* [Reading text]:
__________

Writing in The Telegraph, Michael Thornton, who got to know both Elizabeth Taylor and Richard Burton well, reviewed the new BBC biopic Burton and Taylor, with Helena Bonham Carter and Dominic West in the titular roles, and says that it “brilliantly recreates the turbulent relationship of the glittering Hollywood couple”.
“Turbulent”, “destructive”, “diabolical”, “furious”, these are the adjectives thrown like palmfuls of mud at a couple who simply made the rest of the world look very ordinary.
Thornton describes his first encounter with Burton, on location for the film The VIPs: “Burton, wild-eyed and red in the face, was punching the air like a boxer who had lost co-ordination. My first impression was that he must be filming a drunk scene. But then several of his wild lunges landed on innocent passers-by, and I realized that he was paralytic. I discovered that he had consumed 14 Bloody Marys before lunch, then moved on to neat vodka in the afternoon.”
Liz made a valiant attempt to keep up with him in their extended drinking bouts, but William Ivory, writer of the 90-minute film, who himself has struggled with the demon drink, claims: “Burton and Taylor were addicted to more than alcohol. They were addicted to each other.”
In one of his letters (included in a collection Furious Love compiled by Sam Kashner and Nancy Schoenberger) Burton confides to his diary his recollection of first seeing Ms Taylor. “A girl sitting on the other side of the pool lowered her book, took off her sunglasses and looked at me.” Burton was 28. “She was lavish. She was a dark, unyielding largesse. She was, in sort, too bloody much, and not only that: she was ignoring me.”

__________

* [Task set]:
- a) Repeat the Burton and Taylor text from "Writing in The" to "look very ordinary.", swapping "glittering" for "dazzling".
- b) Carry on the Burton and Taylor text from its last sentence.

* [Provided material]:

__________

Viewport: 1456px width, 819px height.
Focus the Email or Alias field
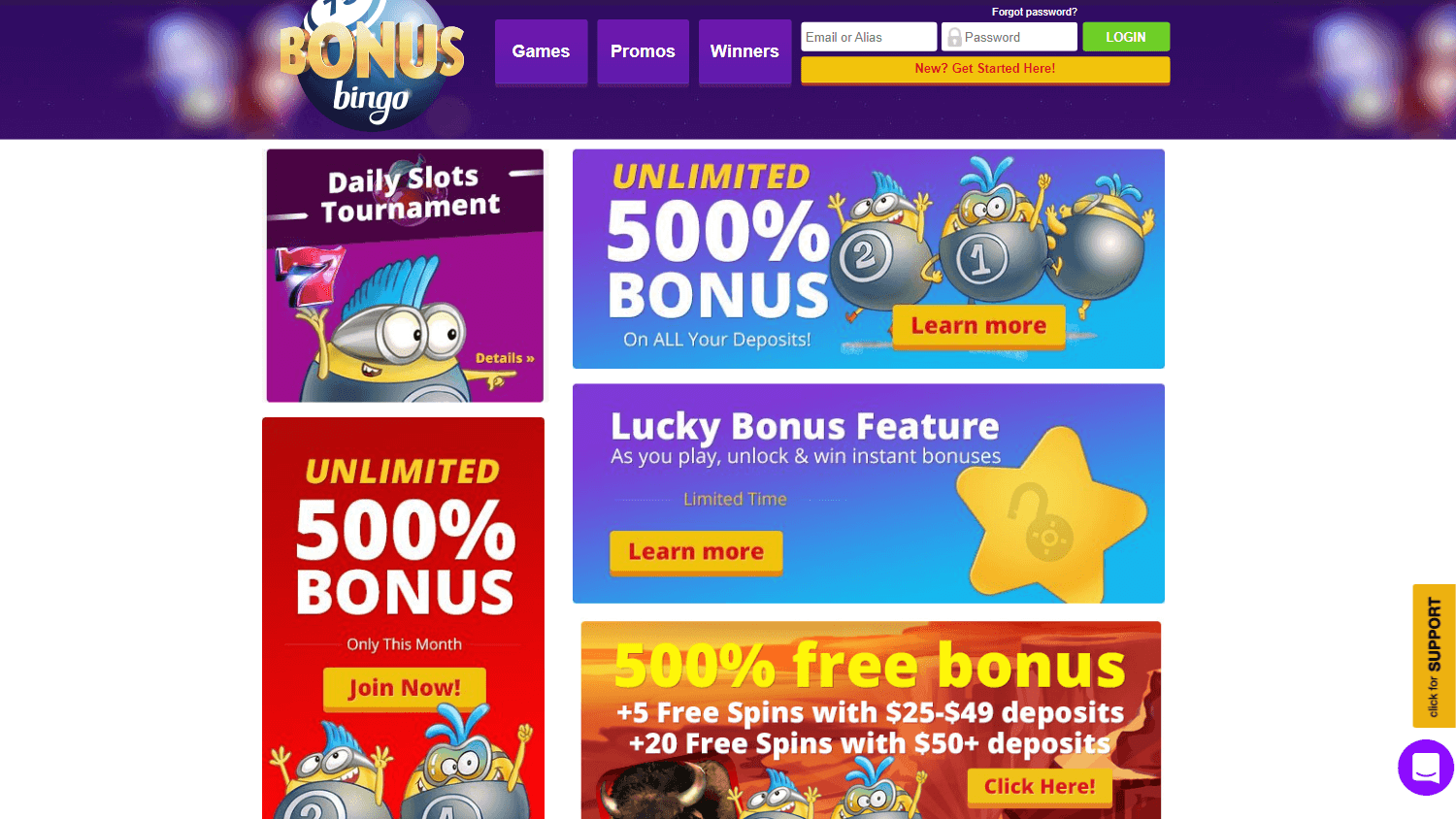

__________

* [Responses in order]:
- a)
Writing in The Telegraph, Michael Thornton, who got to know both Elizabeth Taylor and Richard Burton well, reviewed the new BBC biopic Burton and Taylor, with Helena Bonham Carter and Dominic West in the titular roles, and says that it “brilliantly recreates the turbulent relationship of the dazzling Hollywood couple”.
“Turbulent”, “destructive”, “diabolical”, “furious”, these are the adjectives thrown like palmfuls of mud at a couple who simply made the rest of the world look very ordinary.

- b)
In true movie fashion let us cut to nine years later and they are starring in the epic Cleopatra. And – after much mutual volcanic smouldering (both married, remember) – one sizzling on-set kiss (which lasted way after everyone else had gone to lunch) was enough to trigger an off-on-on-off love affair that would last decades, during which it could be argued that they had a fairly balanced relationship: they married twice and divorced twice.
That bookworm girl from the poolside was a distant memory. As one half of the world’s most famous couple, he later wrote: “She is a wildly exciting love-mistress, she is shy and witty, she is nobody’s fool, she is a brilliant actress, she is beautiful beyond the dreams of pornography. And I’ll love her till I die.”
That they had begun their acting collaboration in a drama that Shakespeare was drawn to was perhaps an augur that the Fates would deal them a few bad decks. In 1968, Taylor had to undergo a hysterectomy. “A child with Richard. I would have wanted that above everything in the world,” she later said.
Romance of this sort can bring wild mood swings. He once told her: “I do not wish to touch your hands. They are large and ugly and red and masculine.” To make amends, he shelled out $1.1 million for a Cartier diamond ring. And they were actors 24/7 after all: the competition was always – rightly so – fierce. Harking back to their debut, he said: “I was acting Antony… she was Cleopatra.”
In 1973, when Burton had an affair with co-star Nathalie Delon, on the set of Divorce His, Divorce Hers, Taylor called off the marriage. “Maybe we loved each other too much,” she said.
In later years, when they came together once more in Private Lives (ironic titles appeared to hound them), 51-year-old Taylor’s performance was lambasted as “perfectly terrible… a caricature of Coward’s heroine, inside a caricature of an actress, inside a caricature of Elizabeth Taylor”. But the American public loved them all the same – you had to kill for a seat. It wasn’t Noel Coward, it was the Liz and Dick Show.
Few people under thirty will get the point of all of this and how could they? You had to see the films close to those times, close to their context, when movies were allowed languorous scenes that allowed intense, heated drama to develop with the help of something called dialogue – and extraordinary creatures masquerading as actors.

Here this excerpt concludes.